*DIRECTIONS FOR THIS TASK*
Transcribe, word for word, the portion of the article on Ireland's abortion referendum from "The Irish government" to "effectively bans terminations.".

*PASSAGE FOR REVIEW*
_ _ _ _

The Irish government has agreed to hold a referendum at the end of May on whether to reform the country’s near-total ban on abortion.
The vote will decide whether to repeal a constitutional amendment that effectively bans terminations.
Currently abortion is only allowed when a woman’s life is at risk, but not in cases of rape, incest or fatal foetal abnormality.
Prime Minister Leo Varadkar has said that he will campaign for reform.
The ballot will not be on specific terms of any new law, but on whether to retain or repeal article 40.3.3 of the constitution, known as the Eighth Amendment.
The amendment, which was approved by a 1983 referendum, “acknowledges the right to life of the unborn” – meaning the life of the woman and her unborn child are seen as equal.
Before the vote, the country’s health minister will draft legislation proposing unrestricted abortion access be made available to women who are up to 12 weeks pregnant, and in exceptional circumstances after.
An exact date for the referendum will be decided after it is debated in the Irish parliament.
‘Not black and white’
Campaigners have long called for the laws to be changed, and last year a special cross-party parliamentary committee and citizens assembly both recommended repealing the amendment.
“I know this will be a difficult decision for the Irish people to make,” Mr Varadkar said.
“I know it is a very personal and private issue and for most of us it is not a black-and-white issue, it is one that is grey – the balance between the rights of a pregnant woman and the foetus or unborn.”
Mr Varadkar, the country’s former health minister who trained as a doctor, acknowledged that thousands of women in the country travelled every year for terminations or took illegal pills ordered online at home.
He said the current law meant that abortions in Ireland were “unsafe, unregulated and illegal”.
“These journeys do not have to happen, and that can change, and that’s now in our hands,” he said.

_ _ _ _

*DATA UNDER STUDY*
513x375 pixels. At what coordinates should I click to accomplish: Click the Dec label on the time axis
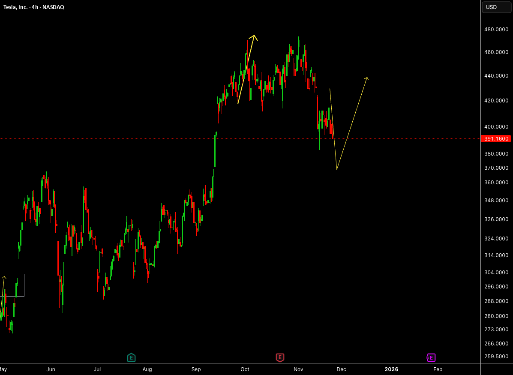point(341,369)
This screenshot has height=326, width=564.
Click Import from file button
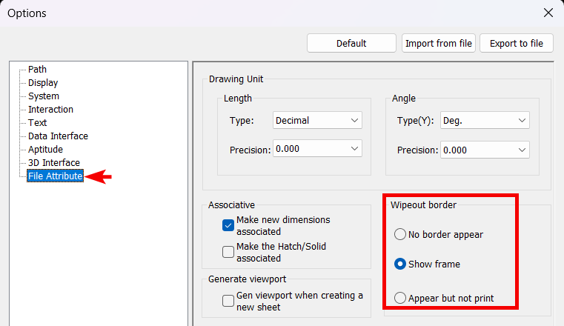pos(438,44)
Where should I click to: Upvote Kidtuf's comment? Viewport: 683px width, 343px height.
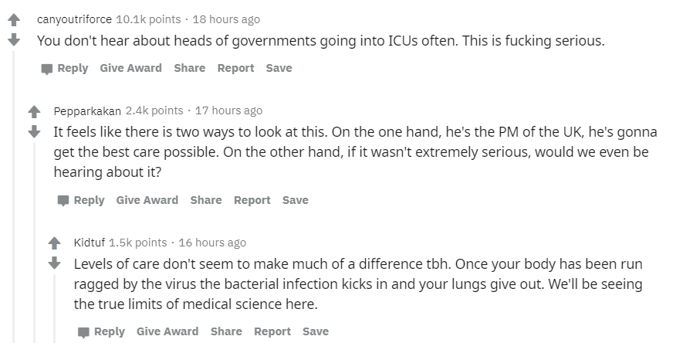tap(55, 243)
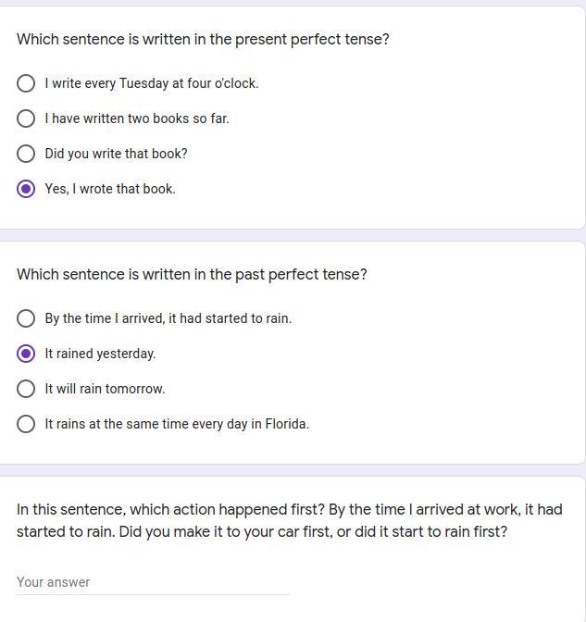Select radio button for 'I write every Tuesday'
Image resolution: width=586 pixels, height=622 pixels.
(x=26, y=83)
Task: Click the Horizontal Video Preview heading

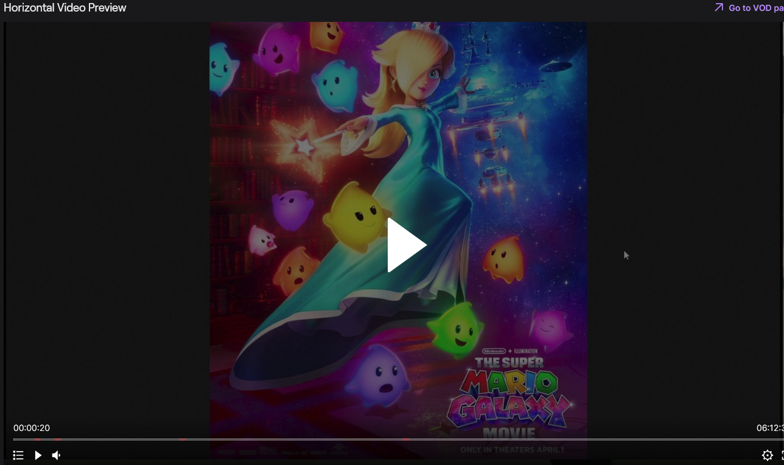Action: (65, 8)
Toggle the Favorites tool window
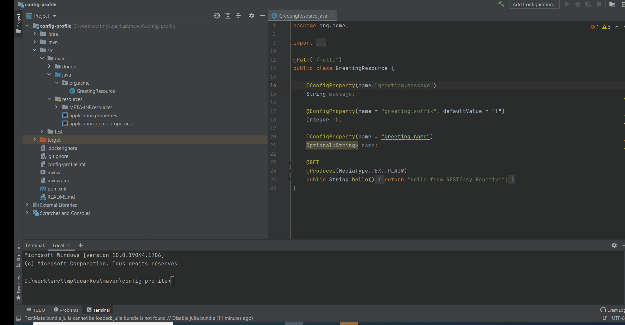 click(x=19, y=288)
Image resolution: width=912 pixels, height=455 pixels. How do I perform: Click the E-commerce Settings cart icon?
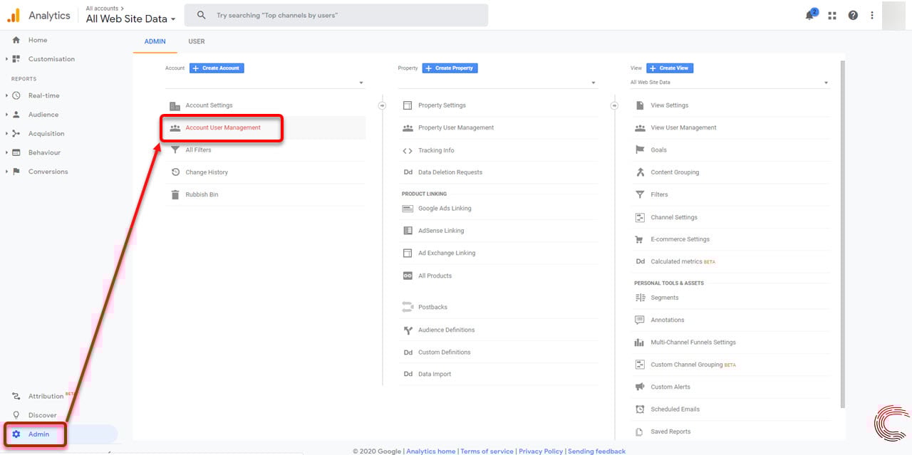(x=639, y=239)
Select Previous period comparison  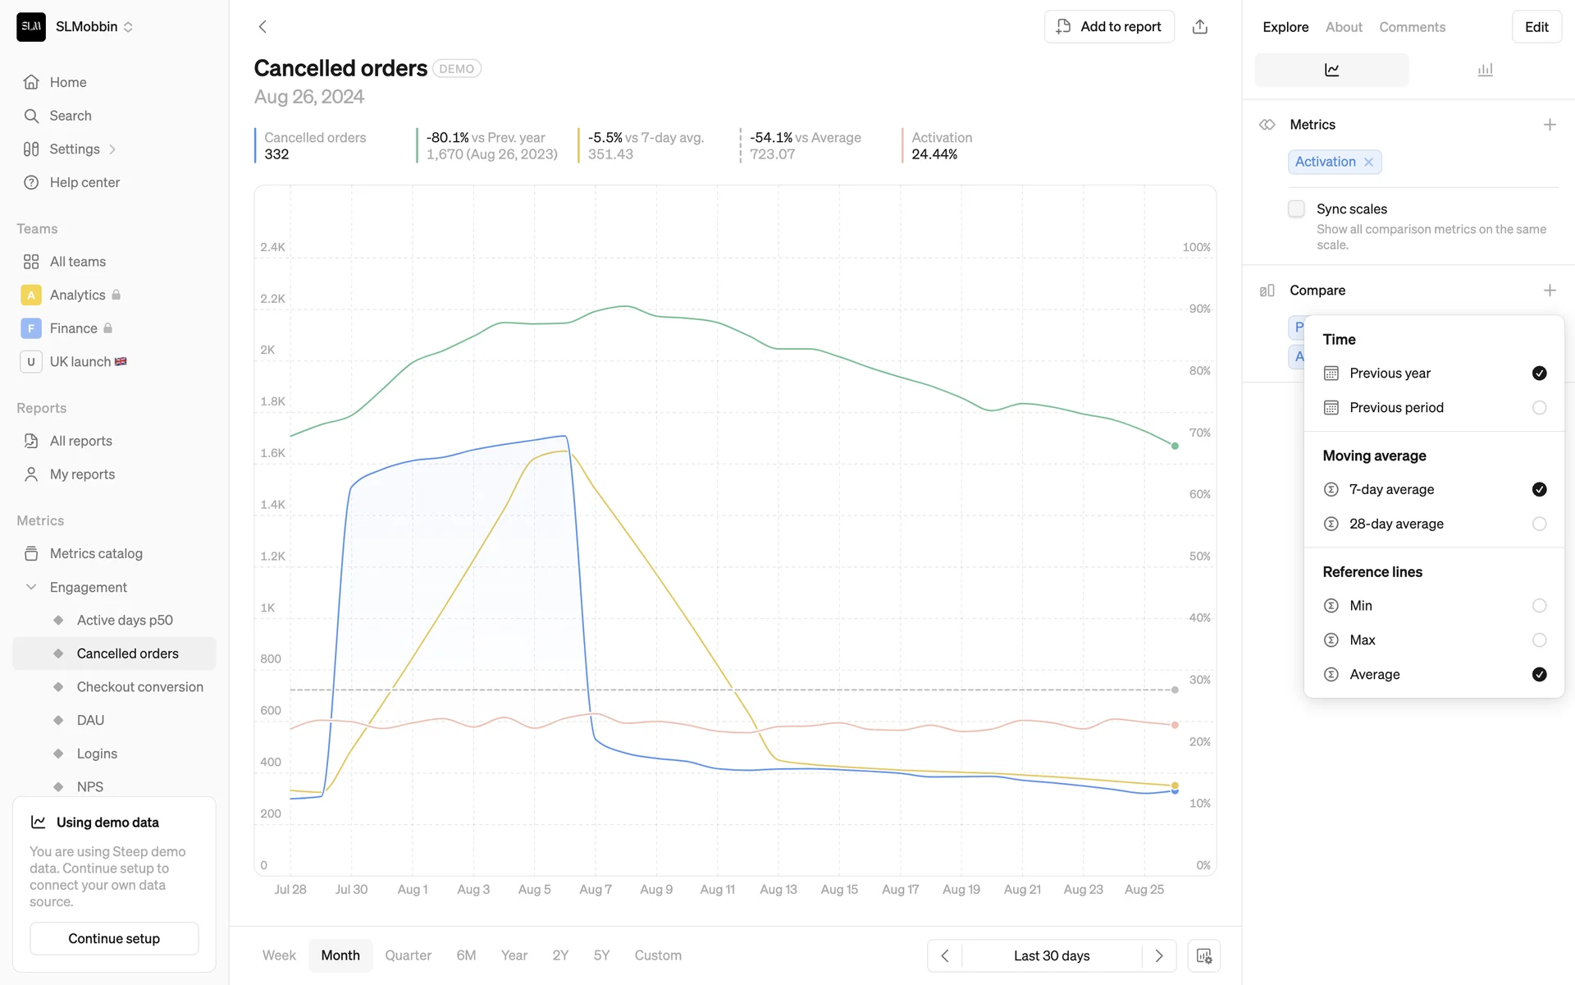(1539, 408)
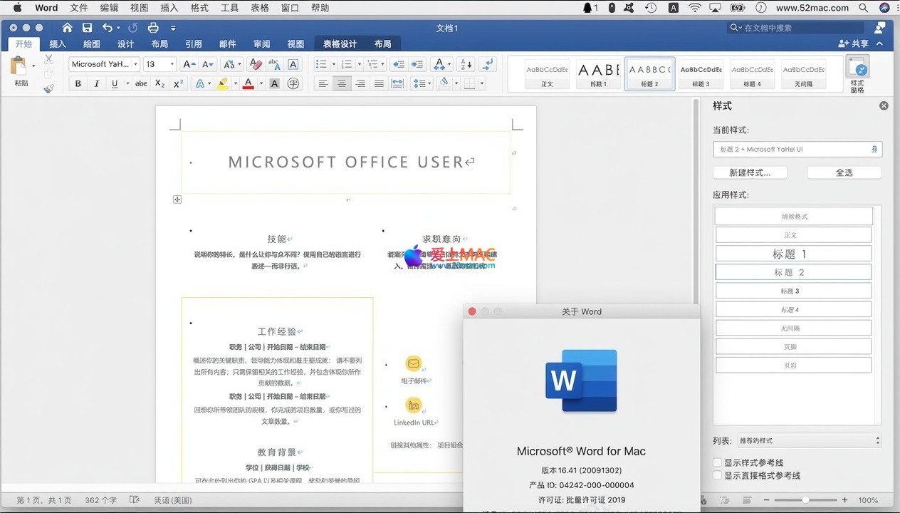Click the Bold formatting icon
This screenshot has width=900, height=513.
click(78, 84)
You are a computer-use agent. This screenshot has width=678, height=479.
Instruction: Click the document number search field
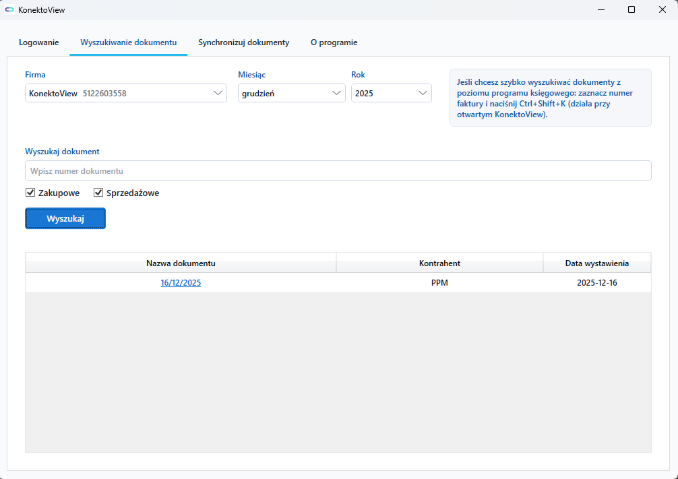338,171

_ _ _ _

*SOLUTION FOR THIS EXERCISE*
The Irish government has agreed to hold a referendum at the end of May on whether to reform the country’s near-total ban on abortion.
The vote will decide whether to repeal a constitutional amendment that effectively bans terminations.